Abstract
This multicenter prospective cohort study investigated whether breathing effort, estimated by esophageal pressure swing (ΔPes), is associated with survival in adults with acute hypoxemic respiratory failure (AHRF) receiving noninvasive respiratory support (NRS). Across 12 ICUs in Italy, 180 patients were enrolled. The study found that higher breathing effort—particularly ΔPes >10 cmH₂O—was independently associated with increased mortality, suggesting that monitoring and controlling excessive effort during NRS could be clinically important.

Key Points
- Background and rationale – In AHRF, spontaneous breathing can be beneficial by maintaining diaphragm activity and improving oxygenation, but excessive effort may worsen lung injury via patient self-inflicted lung injury (P-SILI). Quantifying breathing effort in clinical practice is challenging, and its prognostic value during NRS is uncertain.
- Objective – To assess the association between breathing effort, measured via ΔPes, and 30-day survival in AHRF patients managed with NRS (high-flow nasal oxygen [HFNO], continuous positive airway pressure [CPAP], or noninvasive ventilation [NIV]).
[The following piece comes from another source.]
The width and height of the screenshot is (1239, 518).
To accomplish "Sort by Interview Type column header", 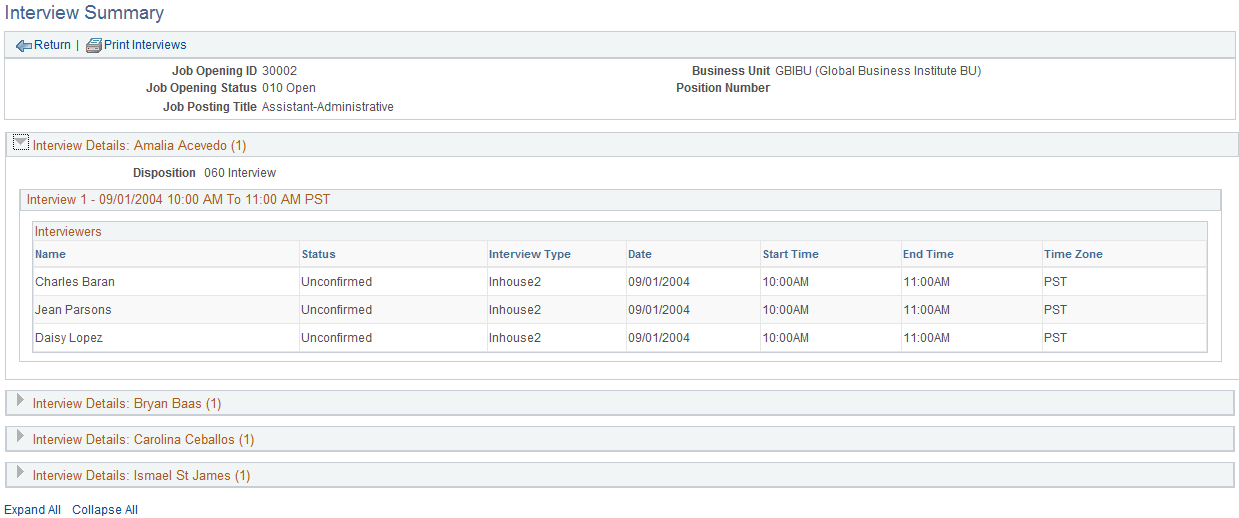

- Methods – A prospective observational cohort design across 12 ICUs in Italy. Eligible patients had AHRF (PaO₂/FiO₂ ≤200 mmHg) and were initiated on NRS. ΔPes was measured within 3 hours of starting NRS using an esophageal balloon catheter during tidal breathing.
- Exposure variable – Breathing effort quantified as ΔPes, with a threshold of >10 cmH₂O considered high effort, based on prior physiologic studies linking this level to injurious transpulmonary pressures.
- Primary outcome – All-cause 30-day mortality.
- Secondary outcomes – Intubation rates, ICU and hospital length of stay, ventilator-free days, and complications related to NRS.
- Results – effort distribution – Median ΔPes was 10 cmH₂O (IQR 7–14). Forty-eight percent of patients had ΔPes >10 cmH₂O. Higher ΔPes correlated with lower PaO₂/FiO₂, higher respiratory rate, and greater use of NIV.
- Results/outcomes – Mortality was significantly higher in the high-effort group (38%) compared with the low-effort group (15%). After adjusting for severity (SAPS II), PaO₂/FiO₂, and NRS type, high ΔPes remained independently associated with increased mortality (adjusted HR ~2.3).
- Physiologic interpretation – Excessive effort may exacerbate P-SILI through high transpulmonary pressures, regional overdistension, and increased negative intrathoracic swings, potentially worsening pulmonary edema.
- Clinical implications – Routine monitoring of breathing effort—using esophageal manometry or validated surrogates—could help tailor NRS settings to mitigate P-SILI risk. Strategies may include sedation, switching to invasive ventilation, or adjusting PEEP and flow to reduce inspiratory drive.
Conclusion
In AHRF patients receiving NRS, excessive spontaneous breathing effort (ΔPes >10 cmH₂O) is independently associated with higher mortality. These findings support integrating breathing effort monitoring into NRS management protocols to optimize outcomes and prevent P-SILI.

Discussion Questions
- How feasible is routine esophageal manometry in diverse ICU settings for monitoring effort during NRS?
- What alternative noninvasive surrogates for ΔPes could reliably predict high-risk breathing effort?
- Should high breathing effort during NRS be a formal criterion for early intubation to prevent P-SILI?